Task instructions: This exercise calls for an exact copy of the listing below.
─── Task inputs
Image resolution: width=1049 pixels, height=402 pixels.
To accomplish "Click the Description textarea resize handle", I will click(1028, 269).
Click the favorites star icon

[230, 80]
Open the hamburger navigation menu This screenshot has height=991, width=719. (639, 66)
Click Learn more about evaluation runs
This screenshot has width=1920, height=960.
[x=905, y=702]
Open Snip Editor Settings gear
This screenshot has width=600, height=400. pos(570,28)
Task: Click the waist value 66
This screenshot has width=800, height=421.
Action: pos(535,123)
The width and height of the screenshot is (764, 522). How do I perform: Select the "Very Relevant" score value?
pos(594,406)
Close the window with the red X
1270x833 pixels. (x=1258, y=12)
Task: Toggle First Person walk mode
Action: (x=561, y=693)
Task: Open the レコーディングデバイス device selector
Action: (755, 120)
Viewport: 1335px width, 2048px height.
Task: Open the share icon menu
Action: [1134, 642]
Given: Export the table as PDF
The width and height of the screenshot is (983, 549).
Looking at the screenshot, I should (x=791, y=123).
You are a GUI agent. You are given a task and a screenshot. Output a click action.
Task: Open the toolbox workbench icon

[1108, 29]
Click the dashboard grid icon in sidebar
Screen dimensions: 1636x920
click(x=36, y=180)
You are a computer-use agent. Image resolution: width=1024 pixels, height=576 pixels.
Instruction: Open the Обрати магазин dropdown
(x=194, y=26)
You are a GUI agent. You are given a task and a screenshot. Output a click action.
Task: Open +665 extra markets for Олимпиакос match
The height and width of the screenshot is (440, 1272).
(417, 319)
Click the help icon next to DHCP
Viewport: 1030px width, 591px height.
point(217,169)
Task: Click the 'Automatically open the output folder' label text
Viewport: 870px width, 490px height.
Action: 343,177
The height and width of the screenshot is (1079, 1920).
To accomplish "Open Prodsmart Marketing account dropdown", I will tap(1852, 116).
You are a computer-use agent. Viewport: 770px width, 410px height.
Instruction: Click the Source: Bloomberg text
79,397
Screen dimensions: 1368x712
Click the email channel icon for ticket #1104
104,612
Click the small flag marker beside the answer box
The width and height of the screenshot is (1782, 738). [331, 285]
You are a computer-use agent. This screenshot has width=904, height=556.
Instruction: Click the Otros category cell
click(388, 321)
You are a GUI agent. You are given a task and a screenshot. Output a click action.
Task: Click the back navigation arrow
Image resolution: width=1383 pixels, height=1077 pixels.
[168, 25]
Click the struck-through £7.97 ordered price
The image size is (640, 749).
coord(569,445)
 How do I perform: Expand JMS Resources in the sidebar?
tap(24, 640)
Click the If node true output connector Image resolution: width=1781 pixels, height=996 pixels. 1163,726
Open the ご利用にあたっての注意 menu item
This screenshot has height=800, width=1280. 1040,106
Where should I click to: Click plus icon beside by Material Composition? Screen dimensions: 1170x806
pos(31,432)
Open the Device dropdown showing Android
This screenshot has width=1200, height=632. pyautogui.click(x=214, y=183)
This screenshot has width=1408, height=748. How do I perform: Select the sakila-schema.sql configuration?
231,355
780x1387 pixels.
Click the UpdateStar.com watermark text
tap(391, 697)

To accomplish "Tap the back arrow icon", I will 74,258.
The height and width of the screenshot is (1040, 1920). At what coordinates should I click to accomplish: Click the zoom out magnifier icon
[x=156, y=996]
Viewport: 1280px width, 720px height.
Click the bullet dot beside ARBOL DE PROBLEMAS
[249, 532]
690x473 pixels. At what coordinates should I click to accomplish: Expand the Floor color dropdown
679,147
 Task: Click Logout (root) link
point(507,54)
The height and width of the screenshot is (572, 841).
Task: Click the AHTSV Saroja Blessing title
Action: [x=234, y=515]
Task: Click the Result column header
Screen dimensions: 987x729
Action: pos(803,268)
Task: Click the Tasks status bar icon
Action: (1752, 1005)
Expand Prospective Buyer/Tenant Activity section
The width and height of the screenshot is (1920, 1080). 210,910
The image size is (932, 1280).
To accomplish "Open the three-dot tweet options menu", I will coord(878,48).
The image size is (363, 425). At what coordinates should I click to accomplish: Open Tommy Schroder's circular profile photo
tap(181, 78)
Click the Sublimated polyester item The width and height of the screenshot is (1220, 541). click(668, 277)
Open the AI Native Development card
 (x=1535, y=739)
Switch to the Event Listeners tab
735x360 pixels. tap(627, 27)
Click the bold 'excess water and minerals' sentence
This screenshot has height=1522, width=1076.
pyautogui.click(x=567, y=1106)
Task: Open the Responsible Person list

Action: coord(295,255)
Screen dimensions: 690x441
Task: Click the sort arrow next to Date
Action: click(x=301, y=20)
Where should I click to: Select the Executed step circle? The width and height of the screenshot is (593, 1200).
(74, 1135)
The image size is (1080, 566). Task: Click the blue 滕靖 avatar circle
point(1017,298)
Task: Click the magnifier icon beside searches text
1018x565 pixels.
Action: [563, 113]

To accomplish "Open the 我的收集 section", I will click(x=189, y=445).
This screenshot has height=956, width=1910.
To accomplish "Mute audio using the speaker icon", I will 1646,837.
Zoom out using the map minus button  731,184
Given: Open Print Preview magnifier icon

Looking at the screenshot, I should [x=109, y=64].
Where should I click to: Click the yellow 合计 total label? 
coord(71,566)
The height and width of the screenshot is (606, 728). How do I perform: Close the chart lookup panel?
──────
Result of this exercise:
Image resolution: width=1049 pixels, height=402 pixels.
To accomplish "Click the Description textarea resize handle", I will click(1028, 269).
Click the favorites star icon

[230, 80]
Open the hamburger navigation menu This screenshot has height=991, width=719. (639, 66)
Click Learn more about evaluation runs
This screenshot has width=1920, height=960.
[x=905, y=702]
Open Snip Editor Settings gear
This screenshot has width=600, height=400. pos(570,28)
Task: Click the waist value 66
This screenshot has width=800, height=421.
Action: pos(535,123)
The width and height of the screenshot is (764, 522). How do I perform: Select the "Very Relevant" score value?
pos(594,406)
Close the window with the red X
1270x833 pixels. (x=1258, y=12)
Task: Toggle First Person walk mode
Action: (x=561, y=693)
Task: Open the レコーディングデバイス device selector
Action: (755, 120)
Viewport: 1335px width, 2048px height.
Task: Open the share icon menu
Action: [1134, 642]
Given: Export the table as PDF
The width and height of the screenshot is (983, 549).
Looking at the screenshot, I should (x=791, y=123).
You are a GUI agent. You are given a task and a screenshot. Output a click action.
Task: Open the toolbox workbench icon

[1108, 29]
Click the dashboard grid icon in sidebar
Screen dimensions: 1636x920
click(x=36, y=180)
You are a computer-use agent. Image resolution: width=1024 pixels, height=576 pixels.
Instruction: Open the Обрати магазин dropdown
(x=194, y=26)
You are a GUI agent. You are given a task and a screenshot. Output a click action.
Task: Open +665 extra markets for Олимпиакос match
The height and width of the screenshot is (440, 1272).
(417, 319)
Click the help icon next to DHCP
Viewport: 1030px width, 591px height.
point(217,169)
Task: Click the 'Automatically open the output folder' label text
Viewport: 870px width, 490px height.
Action: 343,177
The height and width of the screenshot is (1079, 1920).
To accomplish "Open Prodsmart Marketing account dropdown", I will tap(1852, 116).
You are a computer-use agent. Viewport: 770px width, 410px height.
Instruction: Click the Source: Bloomberg text
79,397
Screen dimensions: 1368x712
Click the email channel icon for ticket #1104
104,612
Click the small flag marker beside the answer box
The width and height of the screenshot is (1782, 738). [331, 285]
You are a computer-use agent. This screenshot has width=904, height=556.
Instruction: Click the Otros category cell
click(388, 321)
You are a GUI agent. You are given a task and a screenshot. Output a click action.
Task: Click the back navigation arrow
Image resolution: width=1383 pixels, height=1077 pixels.
[168, 25]
Click the struck-through £7.97 ordered price
The image size is (640, 749).
coord(569,445)
 How do I perform: Expand JMS Resources in the sidebar?
tap(24, 640)
Click the If node true output connector Image resolution: width=1781 pixels, height=996 pixels. 1163,726
Open the ご利用にあたっての注意 menu item
This screenshot has height=800, width=1280. 1040,106
Where should I click to: Click plus icon beside by Material Composition? Screen dimensions: 1170x806
pos(31,432)
Open the Device dropdown showing Android
This screenshot has width=1200, height=632. pyautogui.click(x=214, y=183)
This screenshot has width=1408, height=748. How do I perform: Select the sakila-schema.sql configuration?
231,355
780x1387 pixels.
Click the UpdateStar.com watermark text
tap(391, 697)

To accomplish "Tap the back arrow icon", I will 74,258.
The height and width of the screenshot is (1040, 1920). At what coordinates should I click to accomplish: Click the zoom out magnifier icon
[x=156, y=996]
Viewport: 1280px width, 720px height.
Click the bullet dot beside ARBOL DE PROBLEMAS
[249, 532]
690x473 pixels. At what coordinates should I click to accomplish: Expand the Floor color dropdown
679,147
 Task: Click Logout (root) link
point(507,54)
The height and width of the screenshot is (572, 841).
Task: Click the AHTSV Saroja Blessing title
Action: [x=234, y=515]
Task: Click the Result column header
Screen dimensions: 987x729
Action: pos(803,268)
Task: Click the Tasks status bar icon
Action: (1752, 1005)
Expand Prospective Buyer/Tenant Activity section
The width and height of the screenshot is (1920, 1080). 210,910
The image size is (932, 1280).
To accomplish "Open the three-dot tweet options menu", I will coord(878,48).
The image size is (363, 425). At what coordinates should I click to accomplish: Open Tommy Schroder's circular profile photo
tap(181, 78)
Click the Sublimated polyester item The width and height of the screenshot is (1220, 541). click(668, 277)
Open the AI Native Development card
 (x=1535, y=739)
Switch to the Event Listeners tab
735x360 pixels. tap(627, 27)
Click the bold 'excess water and minerals' sentence
This screenshot has height=1522, width=1076.
pyautogui.click(x=567, y=1106)
Task: Open the Responsible Person list

Action: coord(295,255)
Screen dimensions: 690x441
Task: Click the sort arrow next to Date
Action: click(x=301, y=20)
Where should I click to: Select the Executed step circle? The width and height of the screenshot is (593, 1200).
(74, 1135)
The image size is (1080, 566). Task: Click the blue 滕靖 avatar circle
point(1017,298)
Task: Click the magnifier icon beside searches text
1018x565 pixels.
Action: [563, 113]

To accomplish "Open the 我的收集 section", I will click(x=189, y=445).
This screenshot has height=956, width=1910.
To accomplish "Mute audio using the speaker icon", I will 1646,837.
Zoom out using the map minus button  731,184
Given: Open Print Preview magnifier icon

Looking at the screenshot, I should [x=109, y=64].
Where should I click to: Click the yellow 合计 total label? 
coord(71,566)
The height and width of the screenshot is (606, 728). How do I perform: Close the chart lookup panel?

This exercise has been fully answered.